Steve Kinney, RE/MAX Professionals:

I wasn’t aware that existed - and LOVE the concept.  I do very much like the 5-Star Program and feel that I get a good return on my $500ish annual investment for a minimally–upgraded ad. 

Like you, I often think the 5-Star Award is somewhat lacking in the way of credibility.   There are a number of consistently lousy brokers who are included there and it surprises me that they are invited to participate. 

Last year I was tempted to count the number of various ads and then do the calculations you did to see what the revenue they generated was.  My guess is that the 5-Star program is paying 5280 magazine something to participate since there is a significant additional cost to print a much-larger magazine – but at the same time, these lists for Realtors, doctors and other professionals surely drives traffic to the 5280 site and sells some copies of the magazine too.  

It’s been more than three years since I received the "award" the first time.  At that time I did have a brief conversation with the 5-Star representative, which may have been an interview of sorts, but that has not occurred again for the two subsequent "awards" as far as I can remember.  I'm pretty sure that the subsequent calls were solely sales calls. The first year, I asked who nominated me and I'm certain that I never heard who it was because I would have mailed them a thank you card – and I often wonder who nominated me and what the selection criteria was. 

I have REALLY wished that there was a better resource for information for prospective Buyers and Sellers to easily turn to for objective information and it appears that QSC will do that – and I'll put that on my e-mail footer.  And, I intend to participate.  If that information was more easily available, I think that the choices people make about who they chose to represent them would be significantly different. 

Interestingly – and maybe it’s sad — when I've mentioned in conversations or on e-mail footers my various accomplishments and designations, the one that gets the most attention, or "congratulations" comments is the 5-Star program!  The fact that I'm a part of the Realtor Roundtable, various fairly-impressive designations for repeatedly making RE/MAX's Platinum Club, consistently doing 50+ transactions a year, my volunteer work, etc., don’t command as much attention…   

Scott Matthias, RE/MAX Professionals:

I never have bought much into the 5280 Five Star Professional rating.  I have done QSC now for 3 years and feel it is the best rating service out there!  It is a true 3rd party getting our clients true opinion of our service!  

I did read your column and am in agreement.  I haven’t been contacted lately from 5280 because I never did agree to any of their upsell requests.  So, no, they have not contacted me recently or interviewed me.

Eric Mott, Innovative Real Estate:

We only heard from some of our clients who were contacted by 5280 asking if it was "for real", no data given to us as to "who" was included in surveys or anything from 5280 besides the upsell packages.

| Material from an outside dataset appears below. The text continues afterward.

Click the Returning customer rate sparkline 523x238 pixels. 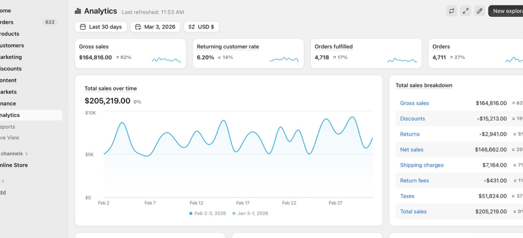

Joann Perito-Gonzalez, Avenues Unlimited:

As a professional involved in sales, I will always embrace an opportunity to get exposure.  As we all know, in any advertising it is seeing that ad, logo, whatever numerous times.  I have been able to capitalize on a very small budget to get exposure and it really does not matter to me who endorsed me or what they had to say.  That comes back in the form of repeat business and referrals, and the fact that they know they can pick up the phone and call me for any number of reasons AFTER our transaction.  Five Star Professional came to me and had a very affordable cost.  I chose a very small ad that I did NOT get to create, and I ordered some postcards.  So, for me, the cost to be in the Magazine and toot my horn a bit, was well worth it.  I use a
very subtle form of promoting it and am not out there yelling and screaming it to get listings.  I rarely, if ever, compete for my listings.  Just the nature of MY business.
The way it went down was I was contacted by the company that handles the Five Star search, so to speak, and they explained how they got my name.  I immediately asked them “what is this going to cost me,” as I am extremely skeptical of these type of phone calls.  They said it technically could cost me nothing, but that it would allow me to buy some space in the advertising section to further illuminate my being selected.  They explained how the process goes with the surveys to clients within a period of time. They said you must get a survey back with accolades and that they then contact the other people in the transaction and verify you are in good standing with DORA. 
They really did not push the advertising.  It made sense that it was worth going back to those clients within that time period and acknowledging the award and thanking “whoever” for filling out the survey.  Another way to stay in front of your folks.  I never felt pressured to purchase anything.  I chose to. 
When I did ask if you had to have a certain number of surveys returned, she said no.  She indicated I had a few, but she was not privy to those particular clients as she was at the latter end of the process at that point.  It did not really matter to me.  One, two, three, seven returned was not the issue.  It was that SOMEONE had taken the time, and the others became aware of that, as did the one or few that took the time.
Ann Connelly, Your Castle Real Estate:
I would agree with what you said about 5280 Five Star Professional.  Glad to see QSC getting more exposure.  I routinely refer clients to other QSC members across the nation and find the agent list extremely helpful on QSC's website.  Interestingly, last year 24 brokers (including me) at Your Castle Real Estate knew they were receiving the 5280 award and tried to get Five Star to let us have a group photo and pay for a half page ad.  They refused.  Don't know what will happen this year.  Good luck with your articles and thanks for contacting me.  
Jim Carroll, Keller Williams Avenues Realty:
The QSC program sounds like a good idea.  The question I would have is what would keep an agent from turning over his transactions that were not good and giving only the good ones.  I was not aware of the QSC program and have not signed up yet.  Thanks for the info.
I did not hear back from 5280 Magazine but their printed information says it is taken from surveys mailed out to past clients, title companies, & lenders.  I have a client & title company both tell me they received this survey about me & they filled it out giving high awards (of course) about me.  So I do know surveys were sent out.  Maybe all they need is one but I don’t know.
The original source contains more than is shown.